Green: Internal party leaders of the Green Party are elected proportionally, during elections by list in France (municipal, regional, European).
Political Ideology:
PS: The Socialist Party in France has its ideological background in the idea of Socialism. The basic idea is to neither achieve a system where individualism and egoist behavior does not exist. The goal is to create a global unity and a harmonic relation between humans in a political-social society. There, humans are all equal among others. Socialism tries to find solutions for problems and challenges, which are created in a modern industrial society. It tries to secure the public welfare, social equality and harmony towards individuals. The issue of women is also important for the party. They try to achieve equality for men and women. Through the quota rule they want to raise the proportion of women.

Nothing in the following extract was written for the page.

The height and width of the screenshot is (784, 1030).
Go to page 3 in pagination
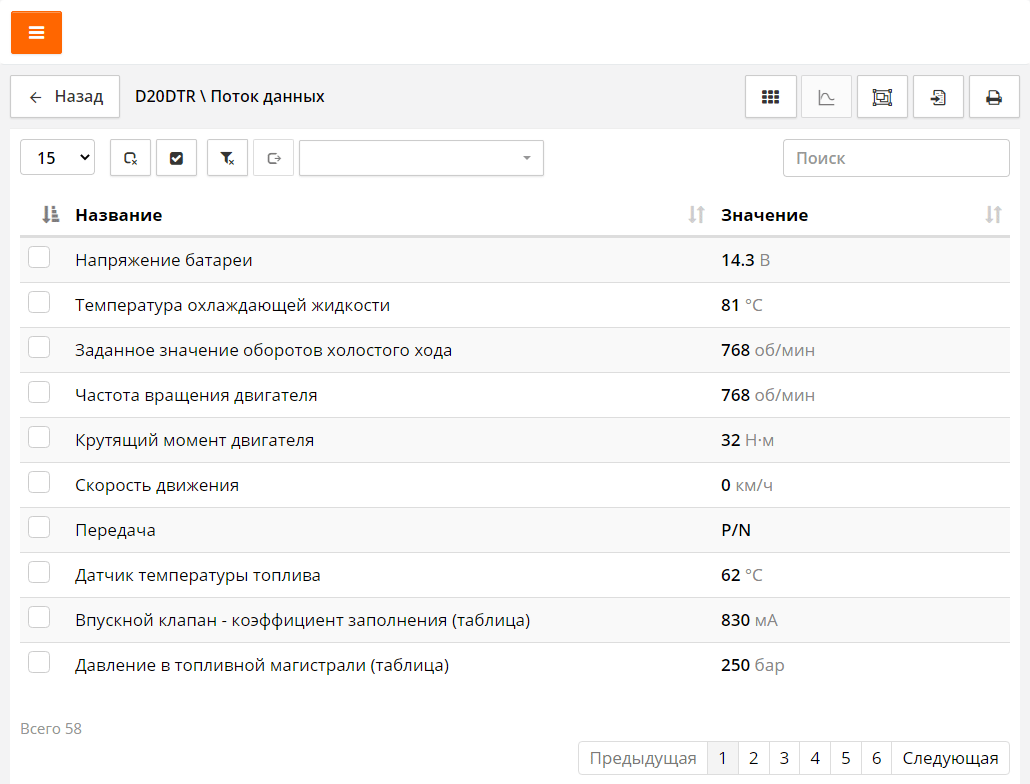785,758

RPR: The predecessor of the RPR was the Party of Charles de Gaulle. The idea was to build up a strong France with stable institutions, well-organized public finances, expanded economy and a social consent, which should make a continuous and powerful foreign politics possible. The result of conservative ideologies mixed with de Gaulle’s ideas is the RPR. Conservatism divides the bourgeois society into opponents and supporter of the progressive society. Catholic influence marks the RPR clearly. Even the woman is in front of the law equal does the party still have the opinion that women’s first job is to take care of their families.
Green: The goal of the Green party in France is to promote a different method of conducting politics. The Green constitute an ecological force independent from the traditional parties; an organization open to discussions and to the common battles with the everyday forces that drive today's society (environmentalists, regionalists, the third and fourth world, feminists, the right to housing, against unemployment and exclusion...) (http://www.verts.imaginet.fr/history.html)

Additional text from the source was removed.